Here’s the strange part. For the past three years, I cannot find a single statement by House or Senate Republicans specifically about the continuous enrollment provision. There was a House Republican Oversight Committee letter about potential improper payments to Medicaid during Covid in Aug. 2021, but with no mention of the program’s expansion. By then, the program had already expanded by 13 million.
There were a few opeds in the Wall Street Journal about the expansion of the program but not until in mid-to-late 2022, and only a few hard news pieces by the paper in late 2022 when Congress was said to be ending the provision. Fox News had no national reports on the topic but I could identify a single oped mid-2020 that warned about “continuous coverage” and the costs involved. There are likely more not turning up in search results, but you get the point.
What’s strange about this is Republicans have been railing against socialized medicine for more than 50 years and fought Medicaid expansion under the Affordable Care Act, and this was one of the largest expansions of government-run health care in the country’s history. Seems like it might have been an important issue to talk about in 2022, especially as it related to the Covid emergency.
Did they even know about it? If they didn’t, it will be because Republicans lack representation in these institutions, and so nobody would have been there to raise the alarm. Or worse, did they know about it, and not say anything for fear of upsetting a massive potential voting bloc? Questions should be asked by conservative news outlets, to the extent they are at all capable of introspection on their side of the aisle.
This is an institutional reporting failure but you had to know to look for it. I missed it, too, and only caught it when my wife who works at a managed care organization told me about the disenrollments beginning this year.
Leaving aside the apparent lack of bipartisan Congressional input or even public input and comment into this massive expansion of government-run health care, overall this appears to explain the crude impacts of the prolonged economic lockdowns by states, which kept people out of the labor force much longer than was expected or was necessary, keeping children and adults locked in their homes so Democrats could achieve universal health insurance.
But the outcomes could not have been good, either. For every perfectly healthy working age adult who was enrolled in Medicaid, the system had to keep track of them as well as those needy and with special conditions, the developmentally disabled, the elderly — who were left waiting in line for evaluations and assessments. Labor turnover in the health profession has been abysmal and, anecdotally, federal workers unions have complained of being overworked. Now we know why.

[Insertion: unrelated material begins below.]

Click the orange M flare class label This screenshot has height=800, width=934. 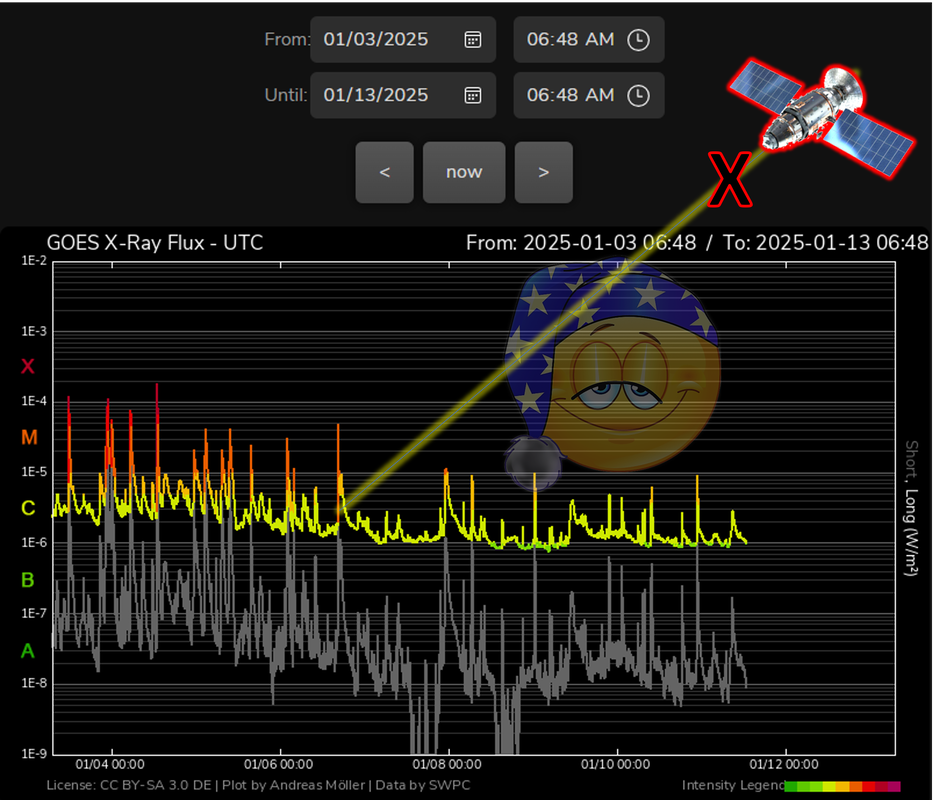pyautogui.click(x=29, y=438)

Even the disenrollment, which the Department of Health and Human Services says could impact 15 million Americans, will tax the system, as every patient will have be reevaluated on the basis of income. Instead of dealing with real patients, the system will be tracking people down, who in turn will have a perverse incentive to conceal income and finances.
The 11 million plus job openings after Covid? Now we know why. With Medicaid coverage, many Americans who were put into the program might have been unaware of the continuous coverage provisions and either opted not to go back to work or did so off the books to retain the benefit long term — a perverse incentive. The amount of fraud that will be prevalent in the disenrollment alone will be gargantuan, all the while those elderly or infirmed who actually need the system will be left with lackluster care.
Hospitals were overwhelmed by Covid intake and also a lack of private insurance to pay for the costs, and then in turn dumped more than 20 million people into socialized medicine, drowning the bureaucracy and the public health system that was never supposed to administer to the healthy. President Joe Biden used this situation to prolong the national and public health emergencies indefinitely. Why wasn’t Congress raising the alarm bells?
Robert Romano is the Vice President of Public Policy at Americans for Limited Government.